I recently read the theorem that in a commutative ring R with unity and X,Y two unital cyclic left R-modules, X is isomorphic to Y as R-modules iff for every $x\in X$ such that <x>=X and for every $y\in Y$ such that <y>=Y, we have $Ann_R(x)=Ann_R(y)$. I am trying to prove this theorem. I believe I have shown the forward direction: If X and Y are isomorphic, then <x> $\cong$<y> and since X and Y are unital R-modules, we also have Rx=<x>=<y>=Ry. Then there exists some isomorphism $\phi$ from Rx to Ry. I believe that this works:
To show that Y=<$\phi(x)$>, let $x_0 \in$<x>. Then $\exists r\in R$ such that $x_0=rx$. Since $\phi$ is an R-module homomorphism, $\phi(x_0)=\phi(r_0x)=r_0\phi(x)$, and without loss of generality we can let $\phi(x)$=y.
Then if $r\in Ann_R(x)$, rx=0, so we have $0=\phi(0)=\phi(rx)=r\phi(x)=ry$, and thus $r\in Ann_R(y)$. Just use $\phi^{-1}$ for the other direction.

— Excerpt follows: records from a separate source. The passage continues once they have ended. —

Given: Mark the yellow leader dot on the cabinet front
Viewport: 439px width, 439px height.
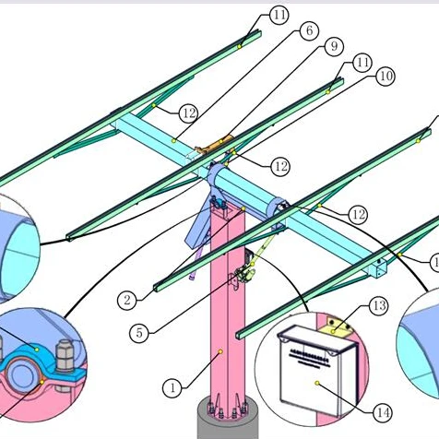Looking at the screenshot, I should (316, 380).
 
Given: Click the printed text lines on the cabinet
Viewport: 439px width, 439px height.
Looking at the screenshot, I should (309, 351).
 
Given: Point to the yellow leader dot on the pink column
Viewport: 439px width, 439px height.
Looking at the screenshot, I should (221, 351).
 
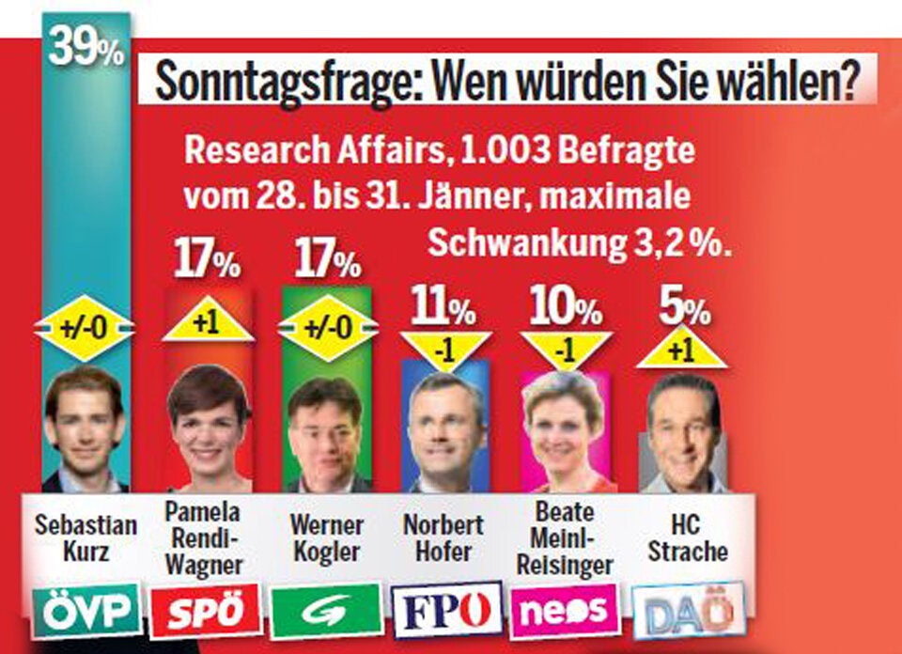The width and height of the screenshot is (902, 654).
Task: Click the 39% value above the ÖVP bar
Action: click(x=86, y=49)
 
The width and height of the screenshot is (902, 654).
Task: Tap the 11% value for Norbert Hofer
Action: click(x=442, y=306)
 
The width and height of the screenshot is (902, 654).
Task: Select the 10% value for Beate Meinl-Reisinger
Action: click(x=564, y=306)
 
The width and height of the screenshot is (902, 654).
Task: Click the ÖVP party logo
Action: click(x=86, y=612)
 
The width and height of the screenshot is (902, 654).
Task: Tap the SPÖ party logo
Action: click(x=206, y=612)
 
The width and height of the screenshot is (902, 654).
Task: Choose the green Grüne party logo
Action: click(x=328, y=612)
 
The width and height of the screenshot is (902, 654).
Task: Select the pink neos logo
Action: click(x=564, y=612)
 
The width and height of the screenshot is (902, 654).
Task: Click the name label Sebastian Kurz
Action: click(x=86, y=537)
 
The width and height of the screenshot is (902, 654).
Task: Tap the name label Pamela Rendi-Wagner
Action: click(x=207, y=538)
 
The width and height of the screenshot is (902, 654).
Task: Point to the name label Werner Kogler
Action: click(x=327, y=537)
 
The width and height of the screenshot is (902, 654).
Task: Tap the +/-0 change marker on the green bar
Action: click(x=328, y=328)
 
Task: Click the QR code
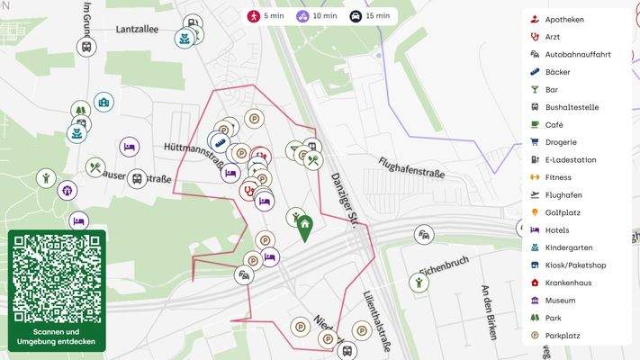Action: pyautogui.click(x=57, y=280)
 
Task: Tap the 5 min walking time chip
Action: pyautogui.click(x=266, y=16)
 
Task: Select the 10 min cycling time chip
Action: pyautogui.click(x=317, y=16)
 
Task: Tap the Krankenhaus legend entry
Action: pyautogui.click(x=568, y=283)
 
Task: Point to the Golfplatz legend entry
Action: pyautogui.click(x=563, y=212)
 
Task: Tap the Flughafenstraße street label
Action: pyautogui.click(x=411, y=166)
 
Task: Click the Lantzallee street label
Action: pyautogui.click(x=137, y=29)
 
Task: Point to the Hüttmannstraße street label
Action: pyautogui.click(x=194, y=154)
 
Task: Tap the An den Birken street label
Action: pyautogui.click(x=489, y=311)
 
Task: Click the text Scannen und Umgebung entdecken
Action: pyautogui.click(x=57, y=337)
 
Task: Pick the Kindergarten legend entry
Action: pyautogui.click(x=569, y=248)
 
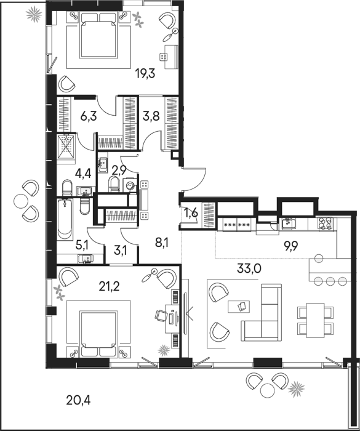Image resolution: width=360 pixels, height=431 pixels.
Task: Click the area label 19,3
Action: click(145, 74)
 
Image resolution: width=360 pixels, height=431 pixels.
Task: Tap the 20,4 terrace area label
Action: click(78, 400)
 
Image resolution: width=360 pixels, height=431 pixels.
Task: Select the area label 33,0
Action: click(249, 268)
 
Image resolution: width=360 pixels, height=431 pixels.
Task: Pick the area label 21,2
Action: click(109, 287)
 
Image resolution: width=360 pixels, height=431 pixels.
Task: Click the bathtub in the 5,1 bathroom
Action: click(65, 219)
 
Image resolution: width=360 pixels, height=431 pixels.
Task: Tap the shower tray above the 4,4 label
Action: click(66, 147)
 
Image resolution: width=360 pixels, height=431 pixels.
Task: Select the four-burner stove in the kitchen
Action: click(326, 223)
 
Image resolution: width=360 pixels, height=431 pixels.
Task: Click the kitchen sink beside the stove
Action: click(289, 223)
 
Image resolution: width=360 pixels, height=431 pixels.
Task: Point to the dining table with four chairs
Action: click(315, 320)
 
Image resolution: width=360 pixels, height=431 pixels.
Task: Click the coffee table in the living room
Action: click(239, 307)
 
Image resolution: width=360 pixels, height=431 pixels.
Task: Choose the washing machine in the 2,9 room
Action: click(130, 186)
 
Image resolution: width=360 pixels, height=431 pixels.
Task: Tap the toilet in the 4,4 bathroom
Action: click(67, 187)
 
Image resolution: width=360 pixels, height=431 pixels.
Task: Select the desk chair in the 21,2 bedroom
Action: click(161, 315)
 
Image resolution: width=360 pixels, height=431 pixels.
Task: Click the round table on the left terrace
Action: click(20, 201)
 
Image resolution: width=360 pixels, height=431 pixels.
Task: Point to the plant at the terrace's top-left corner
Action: click(34, 14)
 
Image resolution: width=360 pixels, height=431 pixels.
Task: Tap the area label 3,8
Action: click(151, 116)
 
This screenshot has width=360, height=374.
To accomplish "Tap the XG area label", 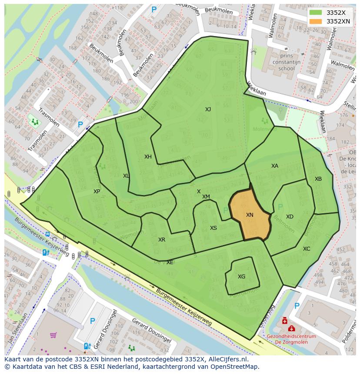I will click(241, 277).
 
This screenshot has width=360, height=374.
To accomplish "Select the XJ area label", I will click(208, 109).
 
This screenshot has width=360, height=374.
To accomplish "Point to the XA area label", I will click(274, 166).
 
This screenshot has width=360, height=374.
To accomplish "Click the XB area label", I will click(318, 179).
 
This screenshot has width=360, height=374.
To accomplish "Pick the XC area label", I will click(307, 249).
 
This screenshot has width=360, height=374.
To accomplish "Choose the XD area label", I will click(290, 217).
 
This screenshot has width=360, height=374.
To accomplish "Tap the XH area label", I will click(148, 157).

My main question is how to get started showing the other direction. My attempt so far has been to define a map $\phi:$<x> $\rightarrow$ <y> by $\phi(rx)=ry$ for any $r\in R$. I believe it is straightforward to show that this is an R-module homomorphism. To show that $\phi$ is 1-1, I aimed to show that $ker(\phi)={\{0}\}$. To this end, I supposed that $x_0\in ker(\phi)$. Let $x_0=r_0x$ for some $r_0\in R$. Then $0=\phi(x_0)=r_0\phi(x)=r_0y$, so $r_0\in Ann_R(y)=Ann_R(x)$ by assumption, so $r_0x=0$, thus $x_0=0$. To show that $\phi$ is onto, let $y'\in Y$ be arbitrary. Let $r\in R$ be such that $y'=ry$, since <y>=Ry=Y. Then $\phi(rx)=r\phi(x)=ry$, so $\phi$ is onto. Thus $\phi$ is a bijection and an R-module homomorphism, so $\phi$ is an isomorphism of R-modules and thus X=<x>$\cong$<y>=Y. Am I on the right track with this, or have I gotten something completely wrong?
Any help would be greatly appreciated!